Ich komme zu meiner letzten Bemerkung. - Denn die Gefahr des „Attentismus“ ist groß. So nannte kürzlich der ehemalige Bundespräsident Herzog eine Situation, in der sich beide Großkoalitionäre nur gegenseitig misstrauisch beäugen bzw. belauern und auf eine günstige Situation zum Ausstieg warten. - Herzlichen Dank.

(Beifall bei den GRÜNEN)

Jetzt erteile ich Herrn Rösler von der FDP-Fraktion das Wort.

Frau Präsidentin! Meine sehr verehrten Damen und Herren! Schade, dass die SPD keinen kompetenten Redner zum Thema Föderalismus aufbieten konnte und sich deswegen an dieser Stelle auf allgemeine Ausführungen zu Reformen beschränkt hat.

(Beifall bei der FDP - Zuruf von der SPD: Das ist eine Beleidigung!)

Herr Rösler, Beleidigungen sind hier im Landtag nicht zulässig.

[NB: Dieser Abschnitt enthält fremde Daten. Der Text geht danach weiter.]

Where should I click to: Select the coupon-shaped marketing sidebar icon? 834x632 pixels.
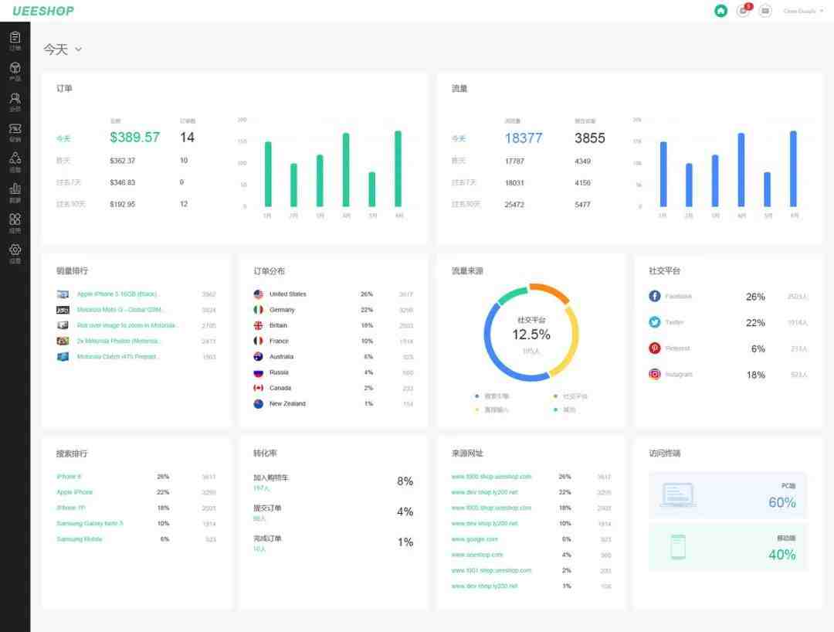[15, 131]
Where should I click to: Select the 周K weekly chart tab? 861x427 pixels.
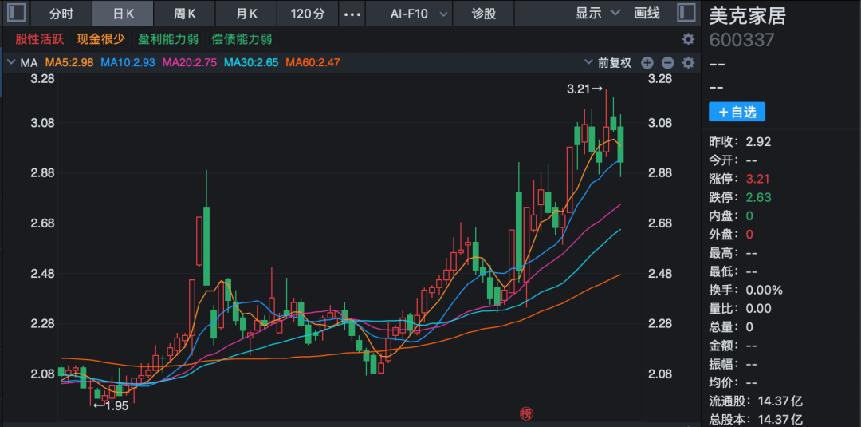click(185, 14)
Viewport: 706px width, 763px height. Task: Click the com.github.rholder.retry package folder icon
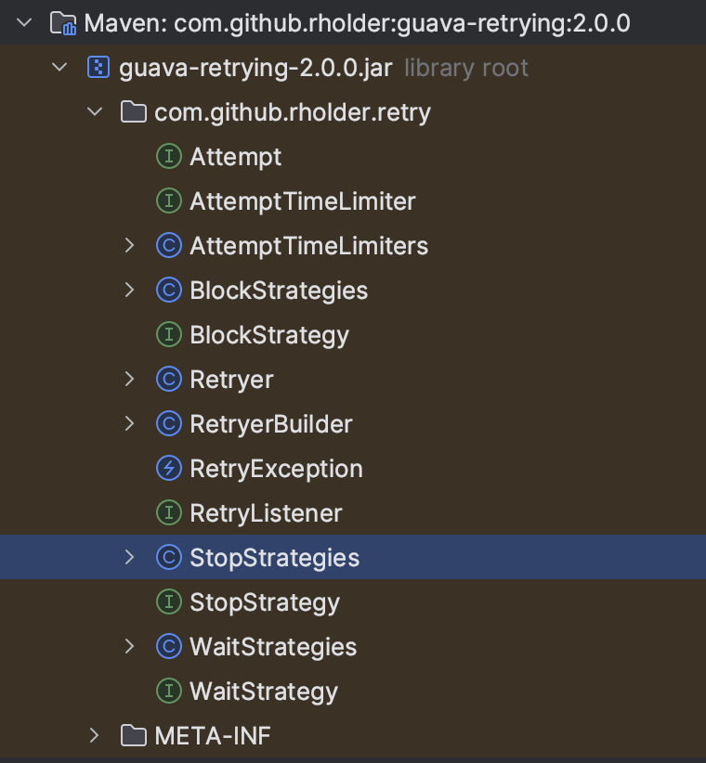[x=134, y=112]
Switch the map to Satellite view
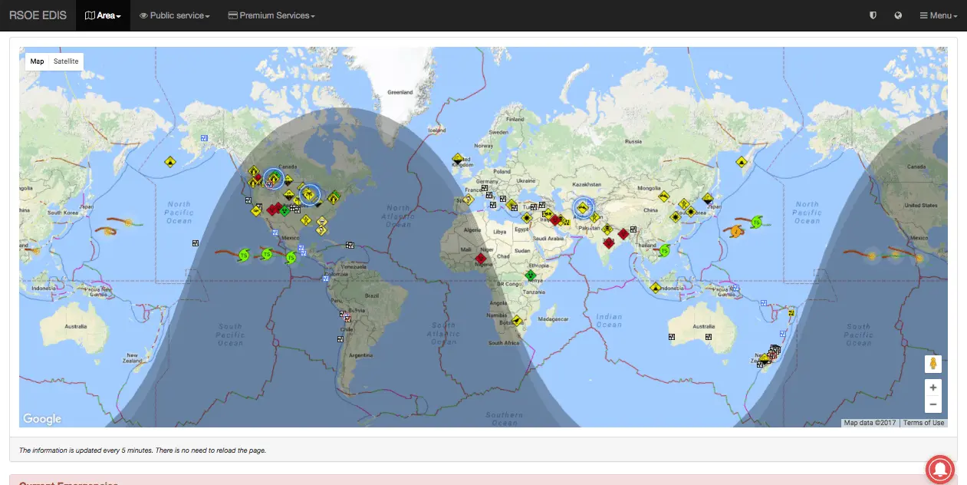Image resolution: width=967 pixels, height=485 pixels. 66,61
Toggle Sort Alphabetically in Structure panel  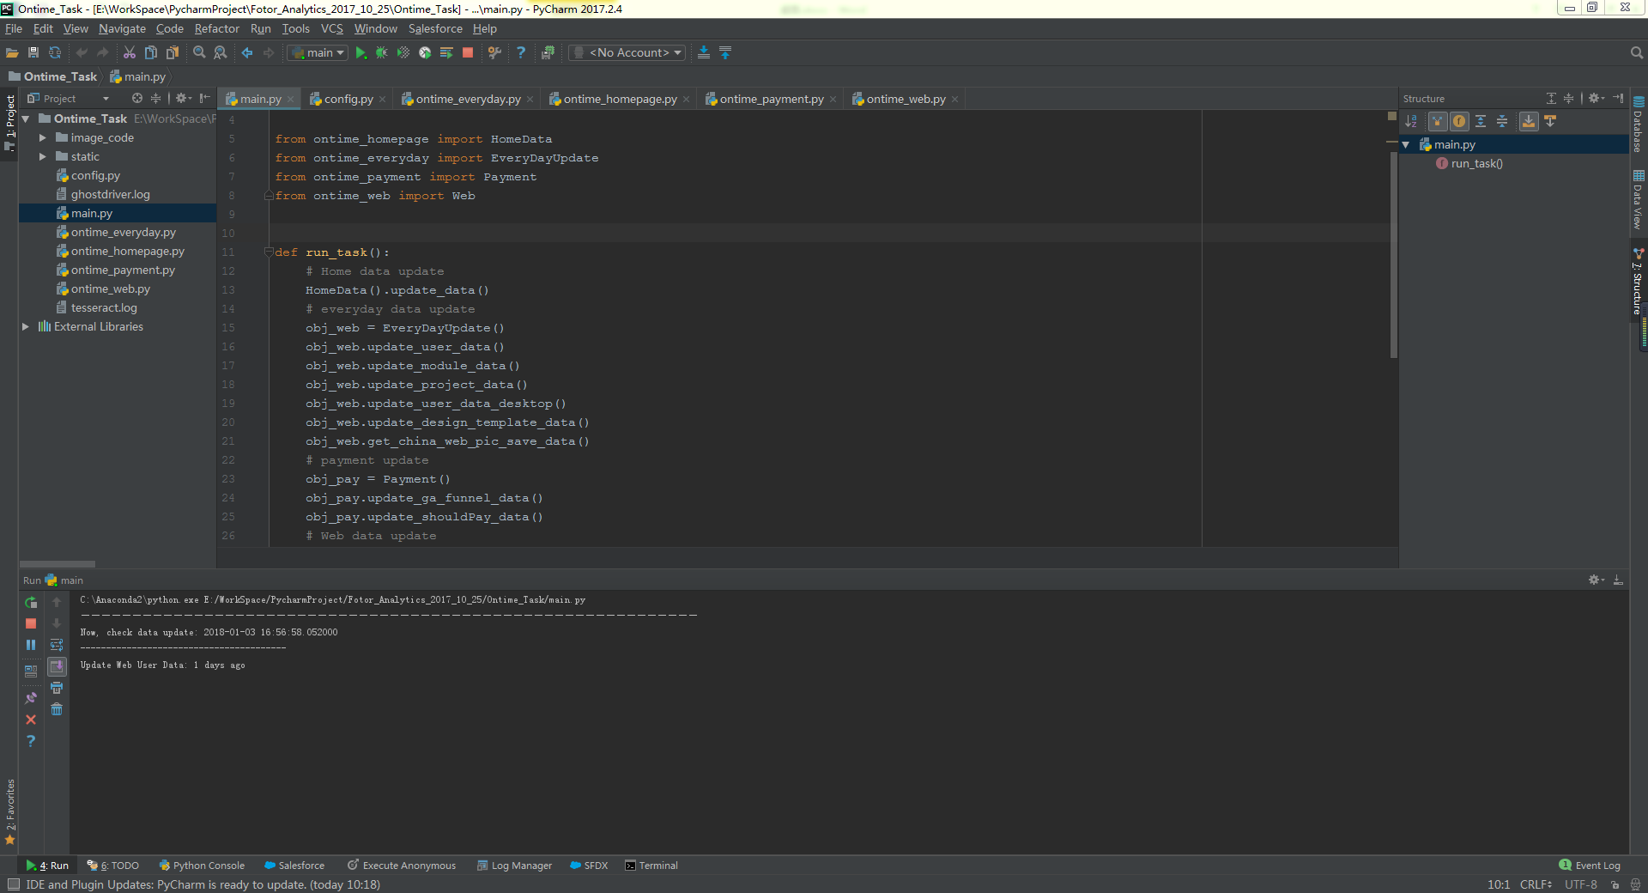1411,122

Insbesondere bei parteiinternen Reformen kennen Sie sich ja inzwischen aus. Deswegen möchte ich jetzt auf meinen Kollegen Herrn Wenzel eingehen, der ja auch nicht besonders viel zu Inhalten gesagt hat, sondern eigentlich nur beleidigte Leberwurst gespielt hat,

(Zustimmung bei der CDU)

weil seine Partei weder in der Bundesregierung noch in einer Landesregierung vertreten ist.